── Texte fourni

LE MYANMAR AUJOURD’HUI
Le coup d’État en Birmanie reste une crise non résolue. L’armée birmane contrôle le gouvernement et a intensifié la répression des manifestations. La communauté internationale a condamné le coup d’État et a imposé des sanctions à l’armée, mais ces mesures n’ont pas permis de restaurer la démocratie dans le pays.
La situation en Birmanie a été au centre de l’attention internationale depuis que les militaires ont pris le pouvoir à nouveau en 2021. Ce coup d’État a plongé le pays dans une crise politique et humanitaire qui s’est aggravée au fil du temps. La réponse internationale a été en grande partie condamnatoire. L’Union européenne, par exemple, a exprimé son soutien aux efforts de l’Association des nations de l’Asie du Sud-Est (ASEAN) et des Nations unies pour aider la Birmanie à trouver une solution pacifique à la crise. De plus, l’ONU a adopté une résolution condamnant l’utilisation de moyens létaux et de violence dans le pays.

────

Questions:
1: Les affirmations suivantes concordent-elles avec le texte sur la Birmanie ? Répondez par oui ou par non, en citant les mots décisifs du texte. (a) Les sanctions imposées à l'armée ont permis de restaurer la démocratie. (b) Les militaires ont pris le pouvoir en 2021. (c) L'ONU a adopté une résolution condamnant l'utilisation de moyens létaux et de violence.
2: D'après le texte sur la Birmanie, à quels efforts l'Union européenne a-t-elle apporté son soutien ?
3: Relevez toutes les organisations internationales que le texte sur la Birmanie désigne par leur nom.

── Données d'entrée

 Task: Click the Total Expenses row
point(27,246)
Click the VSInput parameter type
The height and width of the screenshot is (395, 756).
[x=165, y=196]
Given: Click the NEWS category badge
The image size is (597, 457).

────

Réponses par point:
1:
(a) Non : « mais ces mesures n’ont pas permis de restaurer la démocratie dans le pays ».
(b) Oui : « depuis que les militaires ont pris le pouvoir à nouveau en 2021 ».
(c) Oui : « l’ONU a adopté une résolution condamnant l’utilisation de moyens létaux et de violence dans le pays ».

2: Aux efforts de l'Association des nations de l'Asie du Sud-Est (ASEAN) et des Nations unies pour aider la Birmanie à trouver une solution pacifique à la crise.

3: L'Union européenne ; l'Association des nations de l'Asie du Sud-Est (ASEAN) ; les Nations unies (ONU).